After reading many of your posts, I so know what a lot of you are through.
After my 2-level fusion in 2010, and my revision surgery in December 2011, I went for my post-operative appointment yesterday.
I asked why 1) I was still getting alot of back pain and 2) my right buttock/hip area is so much more painful now since my fusion. I get stabbing pains deep inside whether I'm sitting or laying down. It's not ALL the time, but the stabbing and continous 'ache' is enough to disturb my sleep and prevent me from sitting for any length of time.
I was told that recovery is much slower the more operations you have (this is my 4th) and that scar tissue can be a source of pain too. Not much can be done about that from what I understand. Also, because weight-bearing is now transferred and absorbed (through the 2 fused levels) to the next available joint, that's why my sacro-iliac is now dysfunctioning. Does this get better on it's own eventually or what? When will this ever stop?
I don't want to have any further surgery if I can possibly help it. I'll only get even more scar tissue anyway!
I did have a steroid injection into the S.I. joint last May but it only gave me 24 hours pain relief. My surgeon doesn't operate on S.I. joints here in the UK, neither does he know of anyone who does, and has put me on his waiting list for yet another steroid injection. I can only hope that the length of pain relief will be for much longer this time. I know I can't have these injections indefinitely (I have had about 7 in my spine when they tried to treat my back pain years ago and each time, the length of pain relief shortened considerably, so they stopped doing them).

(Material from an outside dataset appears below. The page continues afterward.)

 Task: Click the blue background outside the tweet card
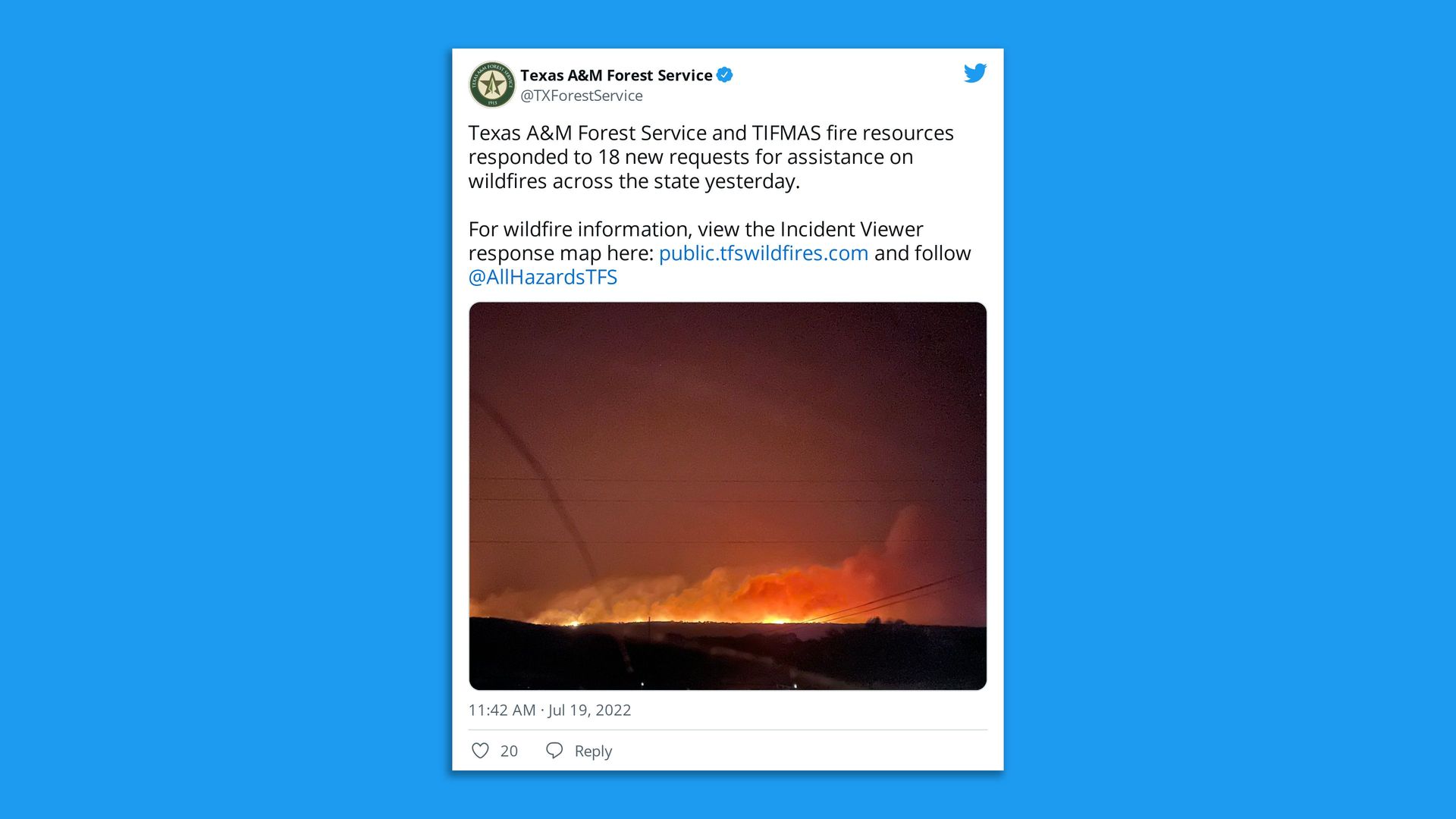(x=228, y=410)
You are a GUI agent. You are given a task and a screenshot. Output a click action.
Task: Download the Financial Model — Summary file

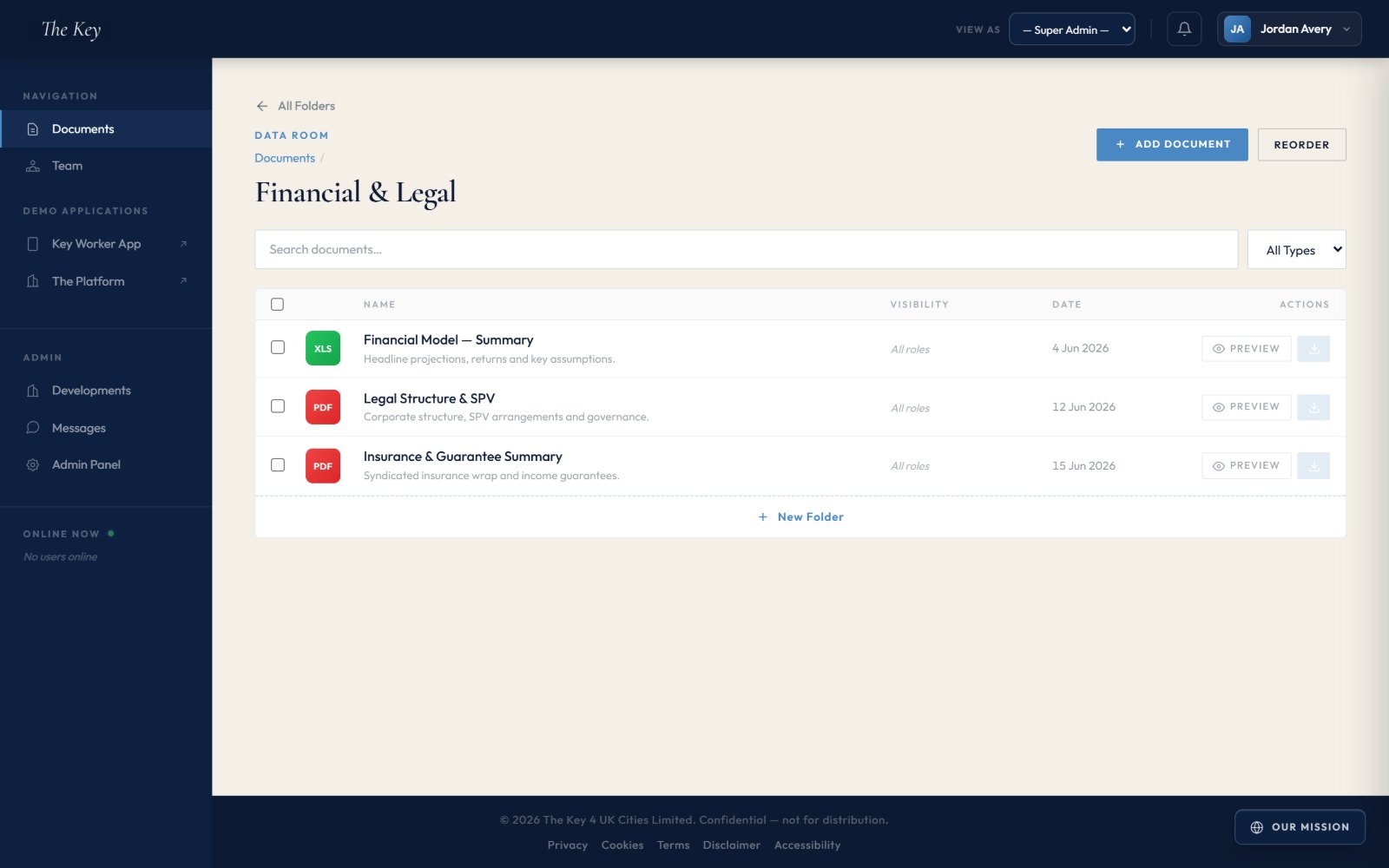click(1313, 349)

Is this continued back/S.I. pain something I'm going to have to learn to live with? Does it really get worse as we get older? My doc says I've got a "collapsed foot arch" now due to the way I've walked over the years to protect my back, so it hurts to walk when I'm trying to exercise to strengthen my back. PLUS, after I've rested (whether I can sleep or not, makes no difference), my fingers, back, knees, elbows and feet all blimming cause pain or aches. It's soooooo depressing and I just feel like I'm falling to bits and seizing up.
Sorry for the pity party I seem to be sharing with you today but sometimes ranting at least gets it off my chest for a while.
I'm just thankful that we have a forum like Spine Health where we can do this and the members understand exactly what we're going through.
What have your specialists said about your conditions and your future expectations/prognosis? I'd be interested to know, thanks.
2 x Microdiscectomy 2005 / PLIFusion 2-level 2010 / revision surgery 2011 / NEVRO Senza spinal cord stimulator implanted February 2013. I WILL NOT GIVE IN / UP !!